K's Niche
 
Does your team know their strengths? Do you know their strengths? Individually and as a group. Let us tackle individually first. After all, that is what you look at when you select your team members or if you have been assigned an already formed team to handle, right? Why is it important to know your team members strengths (and weaknesses)? Knowing them – what does it tell you really? A lot! One crucial reason is if that person is right for the job. I do not mean skills here but more so, does the person have the disposition to be able to handle the job and the pressures that go along with it. If you have done interviews for potential employees, remember how your human resource department would give you a generic interview sheet on what to look for in an applicant? I have done interviews for so long that I already have the traits-to-look-for on those generic interview sheets memorized. I usually just passed through them and make it a point to add my feedback on what I have observed to be the strengths of the people I interviewed. I jot down a lot that most of the time I ran out of space. By some miracle, the hr staff can understand my sometimes chicken-scrawl-penmanship and vow that in the next interview I do, my penmanship would not resemble a hieroglyphic wall. What is important to me is that I point out the strengths of that person based on how they answered my questions, whether they were personal or in relation to their profession. Then I add to my comments how they would fit the job and work environment.
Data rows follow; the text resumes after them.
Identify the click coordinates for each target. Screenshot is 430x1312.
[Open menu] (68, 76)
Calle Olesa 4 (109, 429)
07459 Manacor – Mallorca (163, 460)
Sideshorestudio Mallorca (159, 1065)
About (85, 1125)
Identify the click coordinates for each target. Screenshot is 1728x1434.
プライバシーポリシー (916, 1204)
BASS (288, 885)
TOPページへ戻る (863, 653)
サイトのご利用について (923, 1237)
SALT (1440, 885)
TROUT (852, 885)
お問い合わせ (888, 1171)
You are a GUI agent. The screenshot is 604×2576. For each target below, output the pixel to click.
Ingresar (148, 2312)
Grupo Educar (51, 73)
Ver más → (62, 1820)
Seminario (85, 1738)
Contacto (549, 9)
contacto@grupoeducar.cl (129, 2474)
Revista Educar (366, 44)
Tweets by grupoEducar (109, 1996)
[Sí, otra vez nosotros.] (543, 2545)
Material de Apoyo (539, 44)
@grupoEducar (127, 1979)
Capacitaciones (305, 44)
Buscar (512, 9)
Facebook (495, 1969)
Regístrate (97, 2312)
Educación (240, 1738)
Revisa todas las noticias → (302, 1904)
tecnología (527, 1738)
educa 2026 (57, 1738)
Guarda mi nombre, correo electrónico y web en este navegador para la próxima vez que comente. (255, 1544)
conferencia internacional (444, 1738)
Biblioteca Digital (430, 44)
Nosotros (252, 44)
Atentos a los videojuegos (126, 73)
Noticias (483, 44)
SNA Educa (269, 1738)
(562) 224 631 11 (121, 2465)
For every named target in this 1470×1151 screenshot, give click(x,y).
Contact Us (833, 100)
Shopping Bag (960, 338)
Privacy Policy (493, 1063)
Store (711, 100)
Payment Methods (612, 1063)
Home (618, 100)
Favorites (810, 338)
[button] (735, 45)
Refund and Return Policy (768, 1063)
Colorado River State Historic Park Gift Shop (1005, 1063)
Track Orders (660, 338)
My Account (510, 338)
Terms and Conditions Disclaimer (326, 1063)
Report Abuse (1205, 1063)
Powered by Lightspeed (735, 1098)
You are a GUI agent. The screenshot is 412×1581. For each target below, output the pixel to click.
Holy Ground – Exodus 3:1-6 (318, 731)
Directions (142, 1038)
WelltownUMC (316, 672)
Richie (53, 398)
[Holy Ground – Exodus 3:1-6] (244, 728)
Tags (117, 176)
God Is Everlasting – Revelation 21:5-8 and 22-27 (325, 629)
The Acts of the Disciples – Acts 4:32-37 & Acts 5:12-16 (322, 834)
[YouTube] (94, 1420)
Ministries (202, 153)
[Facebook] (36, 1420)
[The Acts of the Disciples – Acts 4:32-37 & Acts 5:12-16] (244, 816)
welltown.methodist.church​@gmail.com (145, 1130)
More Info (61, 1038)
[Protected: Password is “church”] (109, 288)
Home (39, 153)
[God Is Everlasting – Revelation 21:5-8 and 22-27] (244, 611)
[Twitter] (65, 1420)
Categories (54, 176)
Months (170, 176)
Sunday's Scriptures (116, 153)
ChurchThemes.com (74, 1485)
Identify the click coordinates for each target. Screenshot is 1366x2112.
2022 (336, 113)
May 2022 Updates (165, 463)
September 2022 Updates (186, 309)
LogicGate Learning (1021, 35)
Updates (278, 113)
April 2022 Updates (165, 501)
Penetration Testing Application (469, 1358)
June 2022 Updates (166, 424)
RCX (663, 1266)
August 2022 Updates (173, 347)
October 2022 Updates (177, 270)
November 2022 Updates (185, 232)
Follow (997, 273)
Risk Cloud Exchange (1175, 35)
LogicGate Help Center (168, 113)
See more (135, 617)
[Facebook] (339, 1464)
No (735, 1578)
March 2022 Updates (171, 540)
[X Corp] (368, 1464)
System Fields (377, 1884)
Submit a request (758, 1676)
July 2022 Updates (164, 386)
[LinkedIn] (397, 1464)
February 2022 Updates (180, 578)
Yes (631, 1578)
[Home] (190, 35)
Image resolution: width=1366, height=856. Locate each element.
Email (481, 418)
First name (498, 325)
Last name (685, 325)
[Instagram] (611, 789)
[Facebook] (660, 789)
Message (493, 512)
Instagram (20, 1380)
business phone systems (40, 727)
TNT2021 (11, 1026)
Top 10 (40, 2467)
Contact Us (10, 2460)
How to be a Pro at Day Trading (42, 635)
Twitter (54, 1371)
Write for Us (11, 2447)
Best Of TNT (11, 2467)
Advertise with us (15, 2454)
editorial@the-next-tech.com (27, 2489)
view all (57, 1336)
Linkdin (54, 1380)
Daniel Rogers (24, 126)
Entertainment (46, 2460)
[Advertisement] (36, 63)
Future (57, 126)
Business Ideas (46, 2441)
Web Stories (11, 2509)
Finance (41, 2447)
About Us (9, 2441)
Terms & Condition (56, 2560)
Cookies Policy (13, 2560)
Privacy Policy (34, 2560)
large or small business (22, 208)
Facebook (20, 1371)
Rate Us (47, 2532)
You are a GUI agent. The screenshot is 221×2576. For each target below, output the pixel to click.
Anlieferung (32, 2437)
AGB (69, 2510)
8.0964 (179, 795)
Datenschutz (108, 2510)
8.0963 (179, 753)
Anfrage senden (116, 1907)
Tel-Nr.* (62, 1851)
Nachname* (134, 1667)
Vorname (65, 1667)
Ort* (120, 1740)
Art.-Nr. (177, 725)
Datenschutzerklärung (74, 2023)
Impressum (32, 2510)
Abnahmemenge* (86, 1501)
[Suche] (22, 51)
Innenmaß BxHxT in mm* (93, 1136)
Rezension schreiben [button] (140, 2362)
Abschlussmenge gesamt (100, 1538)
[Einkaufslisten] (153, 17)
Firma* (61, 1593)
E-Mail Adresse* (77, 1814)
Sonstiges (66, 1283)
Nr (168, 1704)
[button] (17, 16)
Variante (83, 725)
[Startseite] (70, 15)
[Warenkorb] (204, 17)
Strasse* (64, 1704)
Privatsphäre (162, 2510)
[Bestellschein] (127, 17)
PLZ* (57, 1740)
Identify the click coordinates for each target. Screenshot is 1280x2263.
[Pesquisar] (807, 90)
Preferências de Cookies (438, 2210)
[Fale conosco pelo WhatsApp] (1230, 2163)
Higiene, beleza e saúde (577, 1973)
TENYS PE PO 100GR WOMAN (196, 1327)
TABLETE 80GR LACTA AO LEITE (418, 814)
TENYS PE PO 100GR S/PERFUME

Another situation where I look at strengths of a person is when I do my training, whether they are new hires or existing employees. When you were not the ones who interviewed the new hires you are training, it does make a difference because you get to only see their strengths once they start undergoing the training with you. I remember at one company I worked for, they would just forward me the names of the new hires I would be expecting on the first day of training. My advice is you have time and get the chance to, ask your hr to give you some kind of a summary of what strengths or even traits they have observed when they interviewed them in order to help you have a background on your trainees. Armed with that, you can have a foundation or basis of what to expect out of them and probably have a starting point to gauge how their performance during the training will be. Will they be able to cope or not? Will they be able to handle the pressure? Will they be a fast or slow learner? How can you help them? So on and so forth. For both new hires and existing employees, once I get a glimpse and grasp what their strengths and weaknesses are, it becomes easier for me to evaluate them at the beginning, during and at the end of the training. I get to give a progress report of how they improved. This not only helps you as a trainer, but it also helps the supervisors in the department where they would be working. Most of all, I make it a point that the trainees themselves have a summarized copy of their evaluation so that they would be aware of their strengths and weaknesses and what they can do to improve themselves and excel even more once they are back in their work environment. If you do this, your trainees would thank you for it and appreciate that you noticed. They thrive on this.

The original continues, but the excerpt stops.